◆ REQUIREMENT
Copy the following records verbatim, beginning at the line that contains "Task: Click the 購入数 label" and stopping after the line that contains "Looking at the screenshot, I should point(151,153).".
━━━━━━━━━━━━━━━━━━━━━━━━━━━━━━
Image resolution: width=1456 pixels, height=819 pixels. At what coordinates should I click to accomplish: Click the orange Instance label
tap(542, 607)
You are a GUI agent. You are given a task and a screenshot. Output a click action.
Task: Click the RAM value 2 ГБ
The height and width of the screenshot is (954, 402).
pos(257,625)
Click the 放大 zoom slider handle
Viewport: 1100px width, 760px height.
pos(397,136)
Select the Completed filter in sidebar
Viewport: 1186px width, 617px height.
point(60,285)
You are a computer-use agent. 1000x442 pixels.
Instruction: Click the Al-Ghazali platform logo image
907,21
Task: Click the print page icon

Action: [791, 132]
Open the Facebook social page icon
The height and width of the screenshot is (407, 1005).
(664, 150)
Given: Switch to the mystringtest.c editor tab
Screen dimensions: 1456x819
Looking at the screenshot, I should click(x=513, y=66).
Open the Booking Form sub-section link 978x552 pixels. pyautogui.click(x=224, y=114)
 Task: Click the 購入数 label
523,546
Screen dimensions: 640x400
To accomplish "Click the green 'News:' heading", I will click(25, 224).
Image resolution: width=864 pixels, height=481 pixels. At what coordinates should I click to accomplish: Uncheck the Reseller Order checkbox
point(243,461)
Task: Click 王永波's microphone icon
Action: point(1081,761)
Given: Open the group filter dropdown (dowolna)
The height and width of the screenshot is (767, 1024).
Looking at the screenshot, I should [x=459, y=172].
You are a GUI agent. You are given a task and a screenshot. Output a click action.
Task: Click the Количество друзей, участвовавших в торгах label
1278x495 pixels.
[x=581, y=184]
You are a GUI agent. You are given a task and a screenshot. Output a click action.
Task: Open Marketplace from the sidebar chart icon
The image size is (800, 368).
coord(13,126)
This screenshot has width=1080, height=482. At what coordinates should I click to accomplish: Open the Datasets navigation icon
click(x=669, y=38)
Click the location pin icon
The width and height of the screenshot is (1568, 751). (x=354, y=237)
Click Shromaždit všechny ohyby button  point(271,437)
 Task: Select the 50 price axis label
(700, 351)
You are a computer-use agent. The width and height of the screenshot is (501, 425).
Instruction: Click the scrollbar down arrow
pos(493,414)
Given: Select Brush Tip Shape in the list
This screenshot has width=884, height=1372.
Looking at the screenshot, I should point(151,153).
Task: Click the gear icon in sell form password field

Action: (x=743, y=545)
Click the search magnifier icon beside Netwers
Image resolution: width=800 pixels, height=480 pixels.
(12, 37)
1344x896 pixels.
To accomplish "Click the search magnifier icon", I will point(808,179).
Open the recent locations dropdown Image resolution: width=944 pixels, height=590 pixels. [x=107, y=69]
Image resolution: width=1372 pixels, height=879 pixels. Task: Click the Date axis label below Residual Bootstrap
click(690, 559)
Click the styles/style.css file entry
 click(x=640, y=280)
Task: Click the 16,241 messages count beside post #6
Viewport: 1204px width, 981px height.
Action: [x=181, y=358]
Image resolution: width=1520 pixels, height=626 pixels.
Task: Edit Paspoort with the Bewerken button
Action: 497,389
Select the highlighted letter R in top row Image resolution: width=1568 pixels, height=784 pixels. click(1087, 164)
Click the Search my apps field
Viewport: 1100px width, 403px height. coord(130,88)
━━━━━━━━━━━━━━━━━━━━━━━━━━━━━━
◆ THE OUTPUT
 Task: Click the 購入数 label
523,546
Screen dimensions: 640x400
To accomplish "Click the green 'News:' heading", I will click(25, 224).
Image resolution: width=864 pixels, height=481 pixels. At what coordinates should I click to accomplish: Uncheck the Reseller Order checkbox
point(243,461)
Task: Click 王永波's microphone icon
Action: point(1081,761)
Given: Open the group filter dropdown (dowolna)
The height and width of the screenshot is (767, 1024).
Looking at the screenshot, I should [x=459, y=172].
You are a GUI agent. You are given a task and a screenshot. Output a click action.
Task: Click the Количество друзей, участвовавших в торгах label
1278x495 pixels.
[x=581, y=184]
You are a GUI agent. You are given a task and a screenshot. Output a click action.
Task: Open Marketplace from the sidebar chart icon
The image size is (800, 368).
coord(13,126)
This screenshot has width=1080, height=482. At what coordinates should I click to accomplish: Open the Datasets navigation icon
click(x=669, y=38)
Click the location pin icon
The width and height of the screenshot is (1568, 751). (x=354, y=237)
Click Shromaždit všechny ohyby button  point(271,437)
 Task: Select the 50 price axis label
(700, 351)
You are a computer-use agent. The width and height of the screenshot is (501, 425).
Instruction: Click the scrollbar down arrow
pos(493,414)
Given: Select Brush Tip Shape in the list
This screenshot has width=884, height=1372.
Looking at the screenshot, I should point(151,153).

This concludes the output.